從K-means演算法發現到現今，已有很多學者提出各式各樣的改良K-means演算法。如果那些學者所提的修正方法並未修正距離量度公式，則本論文提出的WDJ，應能整合他們所提出的改良演算法。
經實驗結果顯示，本論文所選出的改良K-means演算法於整合WDJ後，一樣能提昇改良演算法的分群準確度。因此本論文所提的加權距離判斷(WDJ)不僅能改善傳統原始的K-means分群演算法，也能夠提昇一些改良的K-means演算法的分群準確度。加入WDJ後，既不減低原有K-means 演算法的優適性，也不增加原有K-means 演算法的負擔度。

Clustering algorithms can be extensively applied in many fields of science and engineering. Take some fields of computer science for an example, clustering algorithm shows its power and contribution on solving problems in some related field, no matter what in Machine Learning ,Data Compression ,Data Mining ,Image Analysis ,Speech Code ,Speech Recognition ,Bioinformatics or Artificial Intelligence.
In clustering algorithms,the K-means algorithm present features of simplification and lower the degree of time complexity ,so it is used generally and historically. Due to the traditional K-means algorithm, the distance measurement which being used to computing the data points attributed to cluster centroid only adopt pure Euclidean distance between data points and cluster centroid without considering those data points which already exist in groups.
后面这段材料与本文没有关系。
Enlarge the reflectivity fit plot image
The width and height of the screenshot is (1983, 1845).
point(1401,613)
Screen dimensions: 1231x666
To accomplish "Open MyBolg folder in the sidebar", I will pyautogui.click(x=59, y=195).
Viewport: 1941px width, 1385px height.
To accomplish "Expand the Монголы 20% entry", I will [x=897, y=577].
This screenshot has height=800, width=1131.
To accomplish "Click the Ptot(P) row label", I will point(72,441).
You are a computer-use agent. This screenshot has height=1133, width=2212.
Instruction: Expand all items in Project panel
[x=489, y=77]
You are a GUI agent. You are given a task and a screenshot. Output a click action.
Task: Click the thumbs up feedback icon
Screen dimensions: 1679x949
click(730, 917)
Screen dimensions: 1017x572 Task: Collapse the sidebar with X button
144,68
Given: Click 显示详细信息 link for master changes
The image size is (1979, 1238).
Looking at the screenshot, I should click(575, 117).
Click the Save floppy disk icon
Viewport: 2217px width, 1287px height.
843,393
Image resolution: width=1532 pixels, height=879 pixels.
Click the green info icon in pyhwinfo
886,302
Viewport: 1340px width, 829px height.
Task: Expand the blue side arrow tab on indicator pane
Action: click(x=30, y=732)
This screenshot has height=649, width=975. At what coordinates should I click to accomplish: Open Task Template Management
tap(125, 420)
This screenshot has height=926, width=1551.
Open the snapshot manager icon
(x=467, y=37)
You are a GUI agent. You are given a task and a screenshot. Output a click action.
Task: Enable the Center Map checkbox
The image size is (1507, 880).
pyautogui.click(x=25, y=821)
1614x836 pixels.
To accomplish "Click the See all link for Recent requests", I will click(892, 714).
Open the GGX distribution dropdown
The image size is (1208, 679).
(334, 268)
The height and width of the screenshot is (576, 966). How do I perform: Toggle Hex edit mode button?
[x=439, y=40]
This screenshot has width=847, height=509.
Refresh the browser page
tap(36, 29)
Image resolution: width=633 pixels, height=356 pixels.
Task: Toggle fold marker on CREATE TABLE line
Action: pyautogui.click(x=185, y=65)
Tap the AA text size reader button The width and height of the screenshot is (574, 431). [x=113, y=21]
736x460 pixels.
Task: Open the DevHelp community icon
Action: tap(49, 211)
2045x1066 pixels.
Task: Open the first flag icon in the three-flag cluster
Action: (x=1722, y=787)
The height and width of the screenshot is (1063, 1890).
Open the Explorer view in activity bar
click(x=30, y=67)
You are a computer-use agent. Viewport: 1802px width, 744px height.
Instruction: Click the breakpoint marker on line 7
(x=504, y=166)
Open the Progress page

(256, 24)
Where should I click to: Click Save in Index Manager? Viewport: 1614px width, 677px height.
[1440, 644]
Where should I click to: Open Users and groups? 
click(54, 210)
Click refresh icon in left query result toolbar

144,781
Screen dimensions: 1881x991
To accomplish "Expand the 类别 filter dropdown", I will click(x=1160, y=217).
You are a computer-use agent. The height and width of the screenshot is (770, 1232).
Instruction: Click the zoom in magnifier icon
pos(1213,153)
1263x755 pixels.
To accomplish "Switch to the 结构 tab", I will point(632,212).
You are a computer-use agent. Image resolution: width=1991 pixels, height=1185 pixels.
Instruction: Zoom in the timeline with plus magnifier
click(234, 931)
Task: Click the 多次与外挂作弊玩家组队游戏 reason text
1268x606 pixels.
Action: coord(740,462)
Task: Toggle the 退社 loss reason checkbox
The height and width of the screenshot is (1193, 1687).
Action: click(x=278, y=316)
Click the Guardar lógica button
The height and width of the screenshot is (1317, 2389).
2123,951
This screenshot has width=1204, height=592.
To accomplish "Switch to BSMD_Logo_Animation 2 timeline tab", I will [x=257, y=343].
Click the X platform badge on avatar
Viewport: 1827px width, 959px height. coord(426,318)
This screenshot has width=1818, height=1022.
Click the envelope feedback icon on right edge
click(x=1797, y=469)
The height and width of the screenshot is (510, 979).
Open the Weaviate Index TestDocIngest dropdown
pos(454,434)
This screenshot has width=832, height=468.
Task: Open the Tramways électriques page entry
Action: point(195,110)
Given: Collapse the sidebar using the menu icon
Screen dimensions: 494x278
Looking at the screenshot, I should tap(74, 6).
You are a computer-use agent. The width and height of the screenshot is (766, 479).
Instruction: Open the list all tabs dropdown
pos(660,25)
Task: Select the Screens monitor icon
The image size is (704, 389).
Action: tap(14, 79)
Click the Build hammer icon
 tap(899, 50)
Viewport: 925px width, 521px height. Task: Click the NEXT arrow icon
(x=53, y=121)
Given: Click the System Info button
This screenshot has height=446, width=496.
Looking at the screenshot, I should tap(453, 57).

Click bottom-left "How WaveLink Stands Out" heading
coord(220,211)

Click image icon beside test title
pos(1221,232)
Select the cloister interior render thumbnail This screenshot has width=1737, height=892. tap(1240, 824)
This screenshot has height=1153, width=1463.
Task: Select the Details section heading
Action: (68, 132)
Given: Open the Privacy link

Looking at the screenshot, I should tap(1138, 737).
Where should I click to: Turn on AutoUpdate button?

Therefore, this essay would propose one improved method. Add data points attributed to each group points to the weighting reference value while clustering. By using the weighting reference value to revise the distance measurement formula as weighting distance measurement formula, then add into the rule of clustering judgment to promote the accuracy. This method is to be named as Weighting Distance Judgment (WDJ).
The result of experiment represents that effects on the integrated original K-means algorithm with Weighting Distance Judgment(WDJ) is better than the general original K-means. In addition, other improved K-means algorithms integrated with WDJ can also promote the accuracy of clustering. For the reason that WDJ mentioned in this essay can not only improve the original K-means algorithm, but also other improved K-means algorithms.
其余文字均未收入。